In BPMN, a process model depicts all the possible paths from the initial state of any process instance to its final state, and the logic that causes the instance to take one path vs another. That routing logic is based on a combination of instance data (via gateways) and events that occur. Because the logic for all possible paths from start to end is known in advance, the process could in principle be automated in an engine... even though few modeled processes are in fact automated.
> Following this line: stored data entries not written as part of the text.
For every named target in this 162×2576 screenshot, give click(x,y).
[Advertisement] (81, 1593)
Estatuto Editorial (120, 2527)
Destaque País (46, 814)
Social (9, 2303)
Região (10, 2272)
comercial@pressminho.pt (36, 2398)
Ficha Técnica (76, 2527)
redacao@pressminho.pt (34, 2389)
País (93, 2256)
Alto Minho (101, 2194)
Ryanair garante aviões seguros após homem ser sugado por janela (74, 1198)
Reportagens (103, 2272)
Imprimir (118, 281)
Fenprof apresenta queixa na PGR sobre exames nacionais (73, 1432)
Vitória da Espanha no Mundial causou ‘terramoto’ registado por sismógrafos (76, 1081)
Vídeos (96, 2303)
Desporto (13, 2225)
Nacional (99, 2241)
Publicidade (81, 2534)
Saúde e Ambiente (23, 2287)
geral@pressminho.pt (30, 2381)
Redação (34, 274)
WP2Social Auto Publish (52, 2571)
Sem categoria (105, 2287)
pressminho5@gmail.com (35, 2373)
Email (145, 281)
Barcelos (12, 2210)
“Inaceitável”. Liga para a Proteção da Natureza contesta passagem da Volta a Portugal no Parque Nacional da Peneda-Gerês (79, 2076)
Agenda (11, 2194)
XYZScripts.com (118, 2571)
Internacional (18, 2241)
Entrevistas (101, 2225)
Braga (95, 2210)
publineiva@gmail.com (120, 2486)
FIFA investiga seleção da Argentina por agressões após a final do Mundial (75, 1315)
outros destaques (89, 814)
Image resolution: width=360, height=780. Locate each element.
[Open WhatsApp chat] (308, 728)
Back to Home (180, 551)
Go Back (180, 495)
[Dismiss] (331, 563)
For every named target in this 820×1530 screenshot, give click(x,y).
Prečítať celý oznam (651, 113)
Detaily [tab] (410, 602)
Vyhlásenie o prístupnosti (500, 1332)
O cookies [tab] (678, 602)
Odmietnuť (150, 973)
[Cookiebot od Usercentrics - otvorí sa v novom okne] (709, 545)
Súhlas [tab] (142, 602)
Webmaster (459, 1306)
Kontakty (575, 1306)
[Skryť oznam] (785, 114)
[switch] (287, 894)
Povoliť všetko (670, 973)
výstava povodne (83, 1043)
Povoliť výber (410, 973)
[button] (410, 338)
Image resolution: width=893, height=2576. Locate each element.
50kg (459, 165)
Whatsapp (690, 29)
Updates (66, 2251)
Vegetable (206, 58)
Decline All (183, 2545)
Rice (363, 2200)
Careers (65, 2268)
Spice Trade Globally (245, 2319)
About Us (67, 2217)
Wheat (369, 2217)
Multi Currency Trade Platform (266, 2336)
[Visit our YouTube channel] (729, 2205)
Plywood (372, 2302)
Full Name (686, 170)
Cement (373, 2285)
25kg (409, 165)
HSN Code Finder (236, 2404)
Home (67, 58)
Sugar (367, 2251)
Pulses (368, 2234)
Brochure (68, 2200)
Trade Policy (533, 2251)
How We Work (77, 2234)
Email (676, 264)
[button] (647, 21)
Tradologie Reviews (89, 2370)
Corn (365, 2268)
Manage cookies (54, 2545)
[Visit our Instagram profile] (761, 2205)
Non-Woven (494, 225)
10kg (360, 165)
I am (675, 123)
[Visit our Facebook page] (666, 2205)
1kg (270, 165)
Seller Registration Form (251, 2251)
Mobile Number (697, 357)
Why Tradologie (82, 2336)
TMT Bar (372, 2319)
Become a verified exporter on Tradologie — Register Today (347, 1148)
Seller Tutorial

A sequence flow - the solid arrow - is BPMN's symbol for flow of control within a process. When the node at the tail of the sequence flow is complete, the node at the arrowhead is enabled to start. All nodes in a process must be linked via a continuous chain of sequence flows from the process's start to an end node. The shape that separates what is inside a process from what is outside is called a pool. Sequence flows are confined within a pool; they cannot cross its boundary. Other than its rectangular shape a pool has almost nothing to do with a lane, which is a graphical subdivision of a process used to categorize activities. Historically lanes have been widely used to indicate the role or department that performs or is responsible for the activity, but technically they can be used for any categorization (critical vs non-critical, etc.)

Usually the start node of a process is denoted by a start event and end node by an end event. But BPMN also allows implicit start and end nodes as well. Any flow object (activity, gateway, or event) with no incoming sequence flow (with a few special exceptions) is an implicit start, and any flow object with no outgoing sequence flows is similarly an implicit end. Until recently, BPMN had a rule that you could not have implicit start or end nodes in a process level if it contained any actual start or end events. That's in fact the reason why the diagram above, in which task 4 is an implicit start node of Process 1, gives a validation error.

But Steve White reports that that rule was eliminated in the final BPMN 2.0 spec. The diagram above shows why that was a mistake. With the elimination of constraints on implicit start and end events, you could argue that the diagram above is "valid." But it still makes no sense, and it certainly does not reflect the modeler's intent. Here's why.

It would mean that in Process 1, task 4 is a second start node of the process, along with the start event. What does it mean when a process has more than one start node? Here BPMN is a bit confusing. Multiple start events represent alternative start nodes, i.e., only one of them represents the start node for any given instance. That is certainly the case for triggered starts, denoted by a trigger icon inside the event. You could have an order that comes in through the call center and an order that comes in through the web. They would have separate Message start events, and the paths out of those events would merge downstream (if they are not, in fact, entirely independent processes). For None starts, I believe the same applies. I interpret None start events in a top-level process as manual start by a task performer, but the spec does not insist on that. The BPMN 2.0 spec says that an implicit start node acts as if it were preceded by a None start event.

If the diagram above is considered valid, the start event and task 4 become alternative start nodes of Process 1. But task 4 was certainly not intended to represent the initial state of Process 1. Also, an instance of Process 1 that contains task 4 would be independent of the instance that contained task 1, rather than a continuation of it, as the modeler obviously intended.

It's actually very simple: if task 1 and task 4 are meant to represent actions on the same process instance, they need to both lie on the same chain of sequence flows from process start to end. That's what a "process" in BPMN means.

(By the way, Process 2 should have a start and end event as well, and the message flow from task 1 should really go the Message start of Process 2. A Message start event means create a new instance of this process whenever this message arrives.)

The best solution of all is to make those pools lanes instead, and replace the message flows with sequence flows. That's probably what the modeler intended... before the BPMN spec (and Visio) muddied the waters with the notion that pools and lanes are sort of the same thing.